Still, the heart of the Norman community was in Rouen, and Golb's careful study of archaeological finds, fleshed out with documentary evidence, recreates the topography and the architecture of the Jewish quarter in Rouen, of which the masterpiece was a Romanesque yeshivah of monumental proportions dating from the Plantagenet period. Golb concludes from the placement of this quarter in the heart of medieval Rouen, that the Jewish community dates from the Roman period. That this community is quite ancient is clear, but it is more likely that the earliest continuous Jewish settlement in Rouen began in the late eighth and/or early ninth century, a period during which Rouen began to figure as a centre of trade with southern England.

This is a good book marred by unfortunate exaggerations that hurt the author's credibility -- the author's repeated arguments for a continuous Jewish presence in Normandy since Roman times are advanced without a shred of documentary or archaeological evidence, and are more pertinent to the historiographical concerns of nineteenth-century authors like Regne than to contemporary debates in Jewish studies.
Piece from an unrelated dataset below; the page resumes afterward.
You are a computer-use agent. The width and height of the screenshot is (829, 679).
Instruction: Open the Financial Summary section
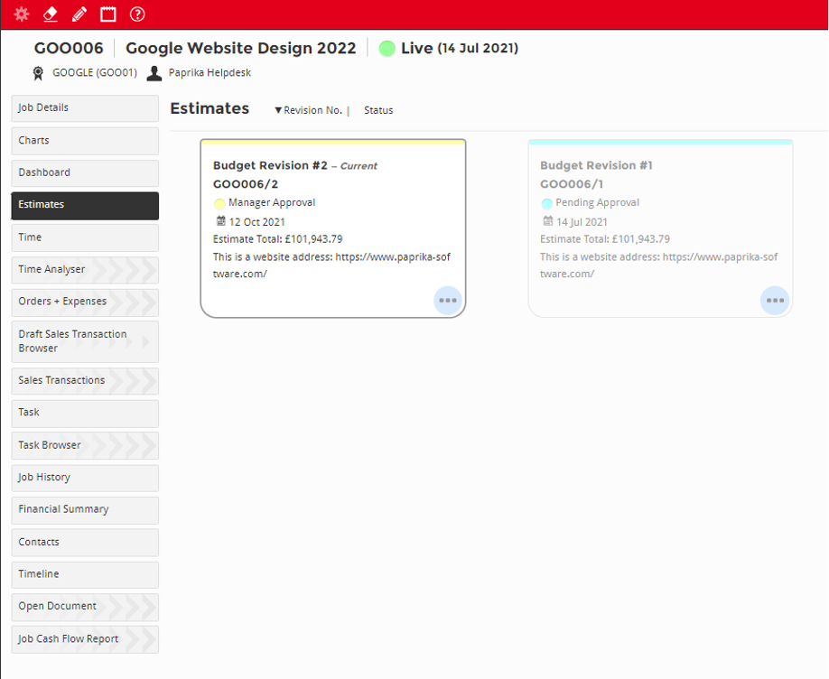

It is also unfortunate that he fails to mention some historians with whom he clearly does not agree (Aryeh Grabois, for example who has argued convincingly that the Carolingian "Jewish King" of Narbonne, accepted as historical by Golb, was a twelfth-century invention, is not even mentioned in the bibliography). For these reasons, I hesitate to recommend this work to undergraduate students, who might be misled. However, informed and critical readers will find that, while this study is descriptive rather than analytic, it has many original and well-documented insights which will renew the history of Normandy in the Anglo-Norman period.